En su proceso de expansión ese capitalismo neoliberal, básicamente de cuño occidental (estadounidense y europeo) provoca una disputa por la tierra y los recursos naturales entre las grandes corporaciones que dominan esa expansión, por un lado, y comunidades y pueblos que obtienen de ella los bienes necesarios para su existencia, por otro. De ahí que esa contradicción capital-naturaleza se evidencia en la lucha de pueblos originarios que defienden sus territorios ancestrales contra empresas multinacionales extractivistas que invaden sin miramientos destruyendo todo a su paso (compañías petroleras, mineras, monocultivo extensivo destinado a biocombustibles robando tierras cultivadas con alimentos, desvío de ríos para empresas hidroeléctricas generadoras de electricidad).
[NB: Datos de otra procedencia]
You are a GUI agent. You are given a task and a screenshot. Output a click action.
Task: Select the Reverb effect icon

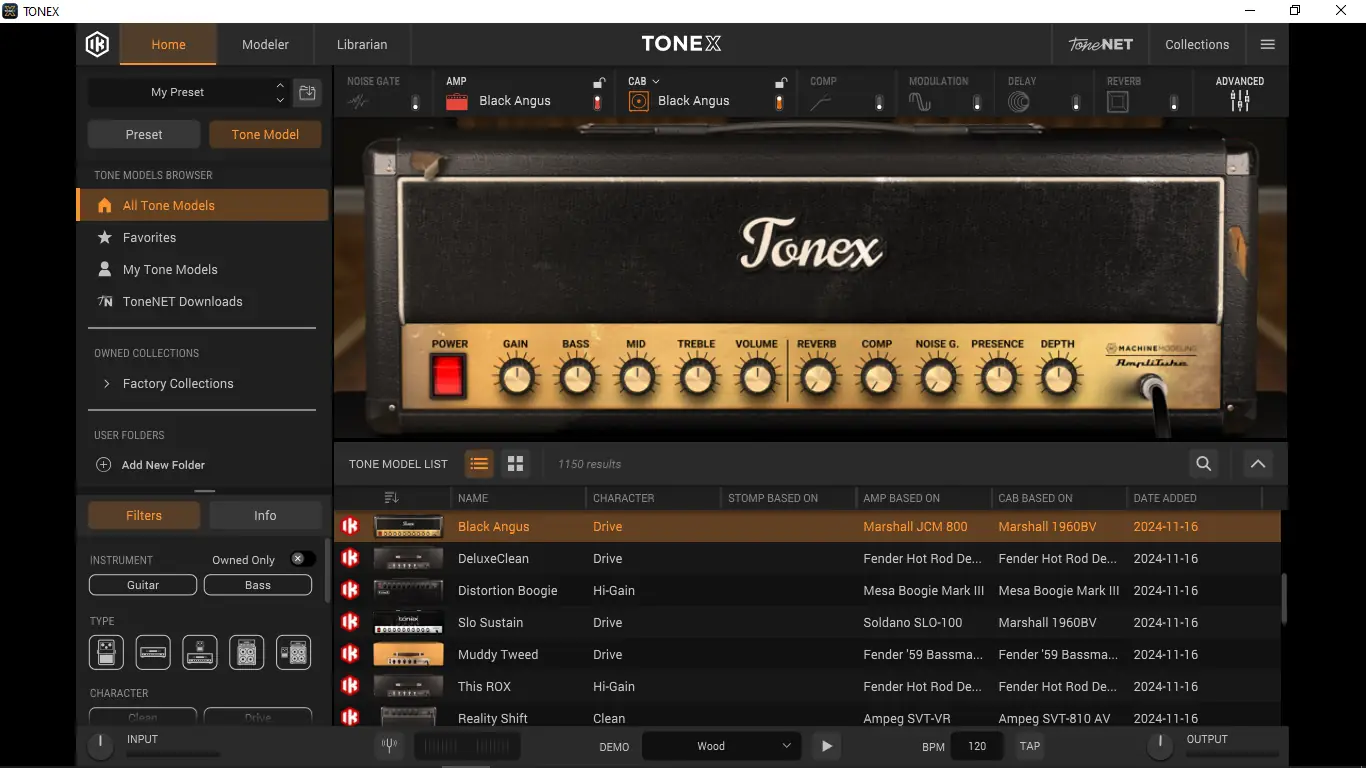tap(1117, 100)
Solo para graficarlo: para la obtención de un galón de biocombustible (utilizado en los países capitalistas del Norte próspero), hecho a base de azúcar, maíz o palma aceitera, se necesitan 2.000 litros de agua (robada a los empobrecidos del Sur). Y para producir eso, se sacrifican tierras destinadas a generar alimentos, por lo que esa gente con hambre marchará hacia el Norte en forma desesperada, creándose así un círculo vicioso sin salida en los marcos del capitalismo.
No nos confundamos ni caigamos en un mea culpa que no nos lleva a ninguna solución real: el mentado “cambio climático” es un desastre causado por la voracidad capitalista que no se detiene en su desenfrenada búsqueda de ganancia. Salvar osos panda de su extinción puede ser muy bonito, pero cuidado: ¡que los árboles no nos impidan ver el bosque! Esperemos que la COP 27 sirva de algo; pero es muy probable que no sea así.